▶ _What you have to do_
Please repeat the lines below exactly. Begin with the line containing "Register (220, 2529)" and go on through the line containing "Casque UrbanEars : un".

┌──

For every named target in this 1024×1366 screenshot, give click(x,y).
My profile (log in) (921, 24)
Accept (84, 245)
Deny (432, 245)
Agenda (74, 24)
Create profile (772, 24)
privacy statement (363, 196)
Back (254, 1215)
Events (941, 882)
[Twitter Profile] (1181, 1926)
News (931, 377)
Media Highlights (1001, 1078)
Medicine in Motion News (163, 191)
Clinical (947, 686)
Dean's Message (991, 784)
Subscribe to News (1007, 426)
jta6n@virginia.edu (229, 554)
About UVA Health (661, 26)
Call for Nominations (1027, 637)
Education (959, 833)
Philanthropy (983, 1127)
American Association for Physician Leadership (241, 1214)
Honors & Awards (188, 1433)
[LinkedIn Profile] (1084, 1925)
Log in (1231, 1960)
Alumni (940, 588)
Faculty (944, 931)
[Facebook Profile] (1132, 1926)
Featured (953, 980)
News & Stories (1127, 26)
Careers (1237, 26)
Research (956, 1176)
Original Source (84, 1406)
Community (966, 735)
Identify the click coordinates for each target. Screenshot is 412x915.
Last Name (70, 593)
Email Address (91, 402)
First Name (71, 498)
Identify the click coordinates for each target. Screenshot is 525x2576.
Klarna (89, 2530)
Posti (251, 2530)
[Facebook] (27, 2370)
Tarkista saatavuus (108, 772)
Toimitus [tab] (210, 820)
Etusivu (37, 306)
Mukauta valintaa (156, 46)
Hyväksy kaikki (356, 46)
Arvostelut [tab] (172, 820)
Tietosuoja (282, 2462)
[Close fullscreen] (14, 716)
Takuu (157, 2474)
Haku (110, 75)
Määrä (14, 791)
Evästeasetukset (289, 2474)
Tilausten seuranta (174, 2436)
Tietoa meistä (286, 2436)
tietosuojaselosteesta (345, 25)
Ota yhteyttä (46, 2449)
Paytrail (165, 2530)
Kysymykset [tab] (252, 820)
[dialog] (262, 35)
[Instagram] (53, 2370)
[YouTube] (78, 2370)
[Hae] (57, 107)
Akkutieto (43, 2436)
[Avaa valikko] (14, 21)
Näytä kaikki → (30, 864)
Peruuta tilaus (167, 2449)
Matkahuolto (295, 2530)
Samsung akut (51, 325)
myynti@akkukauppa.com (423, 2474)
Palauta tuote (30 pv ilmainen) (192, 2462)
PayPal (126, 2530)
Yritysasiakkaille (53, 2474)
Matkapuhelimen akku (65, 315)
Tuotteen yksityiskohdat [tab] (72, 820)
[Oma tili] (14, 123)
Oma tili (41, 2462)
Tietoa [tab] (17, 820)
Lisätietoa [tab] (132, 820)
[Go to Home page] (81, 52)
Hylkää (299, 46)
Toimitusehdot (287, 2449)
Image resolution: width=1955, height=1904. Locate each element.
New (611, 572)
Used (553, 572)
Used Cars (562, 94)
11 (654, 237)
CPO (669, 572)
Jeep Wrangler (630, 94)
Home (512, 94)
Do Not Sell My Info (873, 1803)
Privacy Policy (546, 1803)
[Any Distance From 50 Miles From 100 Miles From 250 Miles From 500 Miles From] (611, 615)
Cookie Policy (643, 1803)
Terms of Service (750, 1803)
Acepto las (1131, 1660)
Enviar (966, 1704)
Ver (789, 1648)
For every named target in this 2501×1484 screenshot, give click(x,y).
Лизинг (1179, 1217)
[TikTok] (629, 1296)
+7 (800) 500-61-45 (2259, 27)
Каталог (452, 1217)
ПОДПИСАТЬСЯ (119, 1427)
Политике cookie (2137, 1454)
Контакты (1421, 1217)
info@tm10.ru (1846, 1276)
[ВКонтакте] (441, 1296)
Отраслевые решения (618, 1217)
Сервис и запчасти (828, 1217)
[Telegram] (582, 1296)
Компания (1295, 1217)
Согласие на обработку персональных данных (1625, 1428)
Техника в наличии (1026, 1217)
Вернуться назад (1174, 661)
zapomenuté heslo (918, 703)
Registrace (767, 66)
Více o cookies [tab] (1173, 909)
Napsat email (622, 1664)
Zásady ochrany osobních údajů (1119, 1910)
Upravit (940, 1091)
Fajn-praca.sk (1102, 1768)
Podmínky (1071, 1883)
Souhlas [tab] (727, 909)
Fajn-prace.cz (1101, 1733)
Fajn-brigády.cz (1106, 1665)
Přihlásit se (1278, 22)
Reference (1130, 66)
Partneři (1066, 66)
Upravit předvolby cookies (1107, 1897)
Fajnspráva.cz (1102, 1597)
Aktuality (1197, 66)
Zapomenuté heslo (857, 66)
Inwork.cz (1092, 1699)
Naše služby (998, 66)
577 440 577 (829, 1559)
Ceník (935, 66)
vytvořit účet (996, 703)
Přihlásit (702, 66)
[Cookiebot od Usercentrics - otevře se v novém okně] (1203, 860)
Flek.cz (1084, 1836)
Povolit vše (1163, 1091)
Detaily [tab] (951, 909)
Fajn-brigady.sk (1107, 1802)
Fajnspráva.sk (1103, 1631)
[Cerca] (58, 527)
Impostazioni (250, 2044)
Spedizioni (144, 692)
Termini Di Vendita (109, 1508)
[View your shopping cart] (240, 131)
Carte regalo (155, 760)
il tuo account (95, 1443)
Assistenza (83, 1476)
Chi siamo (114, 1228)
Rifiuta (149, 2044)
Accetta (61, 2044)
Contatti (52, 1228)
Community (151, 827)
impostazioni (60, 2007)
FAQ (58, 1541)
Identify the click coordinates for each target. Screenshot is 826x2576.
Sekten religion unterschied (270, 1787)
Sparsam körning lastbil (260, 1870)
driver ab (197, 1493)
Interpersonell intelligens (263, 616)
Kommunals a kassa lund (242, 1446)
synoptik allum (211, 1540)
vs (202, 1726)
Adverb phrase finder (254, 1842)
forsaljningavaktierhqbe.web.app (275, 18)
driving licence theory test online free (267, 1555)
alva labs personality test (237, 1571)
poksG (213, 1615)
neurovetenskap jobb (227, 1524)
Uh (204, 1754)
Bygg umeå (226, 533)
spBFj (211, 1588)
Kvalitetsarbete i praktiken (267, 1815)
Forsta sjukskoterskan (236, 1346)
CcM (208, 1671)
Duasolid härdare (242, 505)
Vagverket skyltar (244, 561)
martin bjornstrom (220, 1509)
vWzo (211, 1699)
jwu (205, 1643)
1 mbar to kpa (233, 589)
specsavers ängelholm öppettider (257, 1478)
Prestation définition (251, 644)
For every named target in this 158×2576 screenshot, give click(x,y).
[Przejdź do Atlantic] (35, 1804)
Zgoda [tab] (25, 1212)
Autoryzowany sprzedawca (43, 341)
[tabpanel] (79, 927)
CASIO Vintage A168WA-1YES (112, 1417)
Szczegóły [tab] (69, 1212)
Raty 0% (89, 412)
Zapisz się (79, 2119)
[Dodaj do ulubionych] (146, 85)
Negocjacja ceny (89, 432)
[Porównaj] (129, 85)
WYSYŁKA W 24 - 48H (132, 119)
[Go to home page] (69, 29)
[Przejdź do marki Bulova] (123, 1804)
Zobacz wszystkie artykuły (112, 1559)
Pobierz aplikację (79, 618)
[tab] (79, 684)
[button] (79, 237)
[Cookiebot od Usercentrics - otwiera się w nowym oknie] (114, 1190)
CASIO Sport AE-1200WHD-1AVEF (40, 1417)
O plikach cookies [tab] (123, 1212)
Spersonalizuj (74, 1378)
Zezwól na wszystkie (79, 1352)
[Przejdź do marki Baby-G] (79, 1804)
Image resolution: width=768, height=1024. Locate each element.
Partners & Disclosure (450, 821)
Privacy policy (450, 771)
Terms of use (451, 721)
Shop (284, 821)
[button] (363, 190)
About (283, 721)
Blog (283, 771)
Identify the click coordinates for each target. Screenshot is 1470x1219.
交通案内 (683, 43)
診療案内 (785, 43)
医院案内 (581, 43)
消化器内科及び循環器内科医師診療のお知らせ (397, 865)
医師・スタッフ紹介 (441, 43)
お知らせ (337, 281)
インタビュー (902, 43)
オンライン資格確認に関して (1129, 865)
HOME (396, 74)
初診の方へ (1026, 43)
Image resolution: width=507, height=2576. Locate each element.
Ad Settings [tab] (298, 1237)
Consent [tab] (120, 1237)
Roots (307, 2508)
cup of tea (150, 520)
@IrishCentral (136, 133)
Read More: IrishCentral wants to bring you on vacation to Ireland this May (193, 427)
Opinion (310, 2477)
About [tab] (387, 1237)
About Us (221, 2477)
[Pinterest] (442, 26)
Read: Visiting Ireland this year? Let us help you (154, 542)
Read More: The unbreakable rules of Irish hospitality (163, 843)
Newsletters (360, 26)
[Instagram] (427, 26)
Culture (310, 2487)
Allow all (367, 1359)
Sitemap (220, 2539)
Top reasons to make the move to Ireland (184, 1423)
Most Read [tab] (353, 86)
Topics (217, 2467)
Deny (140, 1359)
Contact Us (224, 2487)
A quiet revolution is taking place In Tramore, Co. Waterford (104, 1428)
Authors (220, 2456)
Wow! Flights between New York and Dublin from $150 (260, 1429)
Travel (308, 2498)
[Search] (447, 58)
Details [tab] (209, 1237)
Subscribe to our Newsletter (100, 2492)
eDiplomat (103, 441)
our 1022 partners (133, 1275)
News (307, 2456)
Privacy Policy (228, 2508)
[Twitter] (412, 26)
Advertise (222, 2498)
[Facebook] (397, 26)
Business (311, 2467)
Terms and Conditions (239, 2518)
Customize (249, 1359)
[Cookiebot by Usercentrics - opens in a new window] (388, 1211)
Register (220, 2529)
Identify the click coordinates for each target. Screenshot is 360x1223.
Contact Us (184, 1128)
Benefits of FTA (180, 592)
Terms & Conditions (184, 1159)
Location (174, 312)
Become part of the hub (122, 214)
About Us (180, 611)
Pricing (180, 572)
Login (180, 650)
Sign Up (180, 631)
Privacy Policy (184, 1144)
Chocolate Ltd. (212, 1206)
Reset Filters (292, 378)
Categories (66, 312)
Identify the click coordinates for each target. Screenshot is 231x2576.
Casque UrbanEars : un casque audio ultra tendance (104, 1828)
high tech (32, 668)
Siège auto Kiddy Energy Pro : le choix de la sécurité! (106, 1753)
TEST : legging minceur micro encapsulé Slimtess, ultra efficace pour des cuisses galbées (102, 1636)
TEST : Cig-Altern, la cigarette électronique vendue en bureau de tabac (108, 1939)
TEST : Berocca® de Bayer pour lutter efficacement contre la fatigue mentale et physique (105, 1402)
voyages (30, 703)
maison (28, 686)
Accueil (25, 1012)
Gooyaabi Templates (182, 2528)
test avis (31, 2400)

└──

▶ _Output for this task_
Register (220, 2529)
Identify the click coordinates for each target. Screenshot is 360x1223.
Contact Us (184, 1128)
Benefits of FTA (180, 592)
Terms & Conditions (184, 1159)
Location (174, 312)
Become part of the hub (122, 214)
About Us (180, 611)
Pricing (180, 572)
Login (180, 650)
Sign Up (180, 631)
Privacy Policy (184, 1144)
Chocolate Ltd. (212, 1206)
Reset Filters (292, 378)
Categories (66, 312)
Identify the click coordinates for each target. Screenshot is 231x2576.
Casque UrbanEars : un casque audio ultra tendance (104, 1828)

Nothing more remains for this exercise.